- The paper shows that safety prompts mainly shift model representations to increase refusal rates without enhancing LLMs' ability to distinguish harmful queries.
- The paper introduces Directed Representation Optimization (DRO), a method that fine-tunes safety prompt representations to counteract undesired model behavior.
- The paper demonstrates that DRO effectively reduces compliance with harmful queries and mitigates false refusals, thereby enhancing LLM safety without impairing performance.
Introduction
LLMs such as ChatGPT and LLaMA have become increasingly proficient, elevating concerns about their potential misuse, particularly in responding to queries with harmful intents. Safeguarding these models typically involves prepending inputs with safety prompts, which include explicit guidelines intended to steer the model towards safe responses. The effectiveness of these safety prompts in influencing LLM behavior has not been thoroughly understood, which limits the advancement of automated optimization techniques for enhancing LLM safety.

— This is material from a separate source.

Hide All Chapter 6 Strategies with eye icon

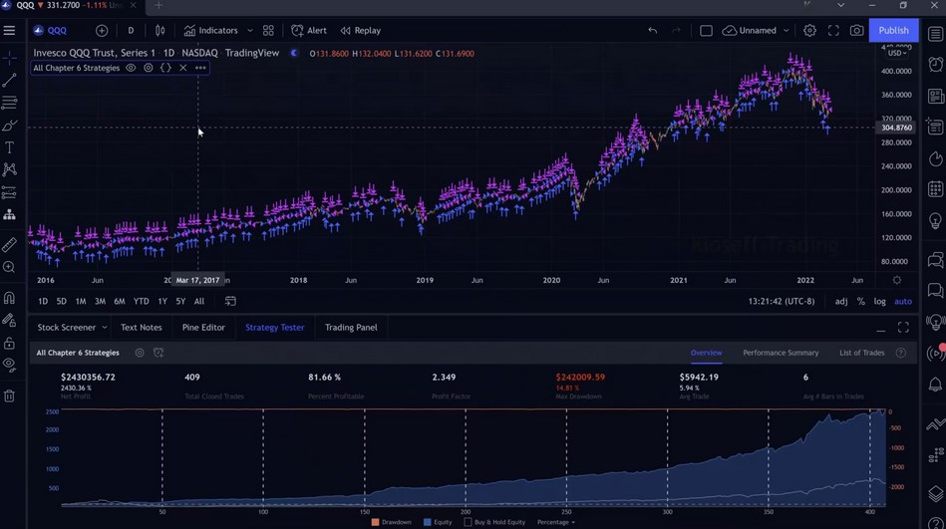click(131, 68)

Evaluating Safety Prompt Mechanisms
This paper begins by evaluating the hypothesis that safety prompts either help LLMs better distinguish between harmful and harmless queries or they increase the overall refusal probability, meaning the likelihood of the model choosing not to engage. By collecting a set of carefully synthesized queries and utilizing PCA to analyze the hidden states of various openly available LLMs, researchers made critical observations: while LLMs are intrinsically capable of distinguishing harmful queries from harmless ones, safety prompts do not substantially improve this capability. Instead, regardless of a query's nature, safety prompts shift model representations in a direction that increases the refusal probability.
Directed Representation Optimization (DRO)
Building upon these insights, the paper introduces a new method, Directed Representation Optimization (DRO), to automate the optimization of safety prompts. DRO reinterprets safety prompts as malleable components, updating their representations to either align with or oppose the direction in which model's refusal likelihood intensifies. It optimizes this adjustment process while maintaining the general capabilities of the LLM. The technique was proven effective across a range of models and against robust out-of-domain benchmarks, successfully reducing compliance with harmful queries and mitigating false refusals for harmless inquiries.
Conclusion and Impact
The impact of this research is multifaceted, as it improves our comprehension of how safety prompts affect LLMs and provides a method to enhance the safety of such models without undermining their general utility or bespoke capabilities. DRO presents a significant stride in the direction of creating LLMs that are helpful but also reliably harmless, adhering to ethical guidelines and avoiding engagement with unsafe content. Its efficacy in real-world applications could significantly diminish the risks associated with the deployment of LLMs in varied contexts. This work serves as a potential benchmark for further exploration in the field of LLM safety.